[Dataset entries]
^^^^^^^^^^^^^^^^

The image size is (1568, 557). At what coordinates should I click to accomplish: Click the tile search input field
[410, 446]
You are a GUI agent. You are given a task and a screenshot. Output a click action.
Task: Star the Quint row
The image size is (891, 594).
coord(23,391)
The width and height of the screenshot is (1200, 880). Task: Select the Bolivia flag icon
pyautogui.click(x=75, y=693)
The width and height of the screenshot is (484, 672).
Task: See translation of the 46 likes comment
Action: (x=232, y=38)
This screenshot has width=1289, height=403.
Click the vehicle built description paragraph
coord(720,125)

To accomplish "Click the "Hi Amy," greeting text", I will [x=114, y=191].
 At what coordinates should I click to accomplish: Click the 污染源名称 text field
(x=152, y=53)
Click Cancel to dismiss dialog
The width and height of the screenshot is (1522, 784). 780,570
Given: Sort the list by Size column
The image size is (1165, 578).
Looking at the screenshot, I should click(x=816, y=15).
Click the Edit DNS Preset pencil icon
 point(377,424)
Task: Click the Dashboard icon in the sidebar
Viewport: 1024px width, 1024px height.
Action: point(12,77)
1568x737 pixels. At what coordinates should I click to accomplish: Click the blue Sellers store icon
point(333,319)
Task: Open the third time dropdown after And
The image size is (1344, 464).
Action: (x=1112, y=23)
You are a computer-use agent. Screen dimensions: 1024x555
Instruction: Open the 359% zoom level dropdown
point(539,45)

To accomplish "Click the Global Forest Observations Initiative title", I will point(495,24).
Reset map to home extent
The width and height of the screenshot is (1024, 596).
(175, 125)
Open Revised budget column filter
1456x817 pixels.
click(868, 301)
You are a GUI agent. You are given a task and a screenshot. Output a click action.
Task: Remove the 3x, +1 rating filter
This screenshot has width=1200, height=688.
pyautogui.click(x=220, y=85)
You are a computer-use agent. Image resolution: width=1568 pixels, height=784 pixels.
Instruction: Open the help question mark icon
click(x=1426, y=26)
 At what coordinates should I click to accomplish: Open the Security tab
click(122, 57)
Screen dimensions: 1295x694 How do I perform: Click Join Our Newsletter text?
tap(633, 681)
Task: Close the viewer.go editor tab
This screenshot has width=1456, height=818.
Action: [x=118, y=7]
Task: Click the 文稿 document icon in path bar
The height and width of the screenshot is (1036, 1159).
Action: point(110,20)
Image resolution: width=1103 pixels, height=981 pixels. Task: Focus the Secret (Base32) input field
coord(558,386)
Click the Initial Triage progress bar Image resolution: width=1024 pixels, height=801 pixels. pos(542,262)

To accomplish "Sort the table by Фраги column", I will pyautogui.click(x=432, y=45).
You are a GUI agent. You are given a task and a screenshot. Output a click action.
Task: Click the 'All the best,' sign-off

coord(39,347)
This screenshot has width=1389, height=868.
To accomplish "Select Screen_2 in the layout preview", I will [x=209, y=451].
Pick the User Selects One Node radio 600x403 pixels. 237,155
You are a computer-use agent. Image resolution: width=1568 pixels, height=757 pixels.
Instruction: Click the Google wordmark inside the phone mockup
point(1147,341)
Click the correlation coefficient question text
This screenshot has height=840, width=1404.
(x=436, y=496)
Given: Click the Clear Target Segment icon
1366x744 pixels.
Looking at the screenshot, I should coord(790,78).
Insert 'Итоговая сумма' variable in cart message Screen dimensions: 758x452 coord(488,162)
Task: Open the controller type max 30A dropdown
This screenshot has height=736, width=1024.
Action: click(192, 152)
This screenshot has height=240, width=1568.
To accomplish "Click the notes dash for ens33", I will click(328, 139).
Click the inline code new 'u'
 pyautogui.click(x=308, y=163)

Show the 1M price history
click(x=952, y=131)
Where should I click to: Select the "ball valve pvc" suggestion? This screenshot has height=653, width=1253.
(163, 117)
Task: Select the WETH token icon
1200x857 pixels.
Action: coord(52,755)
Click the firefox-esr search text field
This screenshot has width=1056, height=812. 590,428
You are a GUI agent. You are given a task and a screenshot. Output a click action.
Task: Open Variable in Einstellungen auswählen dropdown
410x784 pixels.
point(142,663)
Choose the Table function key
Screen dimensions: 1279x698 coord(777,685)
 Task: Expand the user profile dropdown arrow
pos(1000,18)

^^^^^^^^^^^^^^^^

ABOUT THIS EXERCISE>
What is the number of lines in the preceding entries that hold the string "Sort"? Give it alone.

RESULT>
2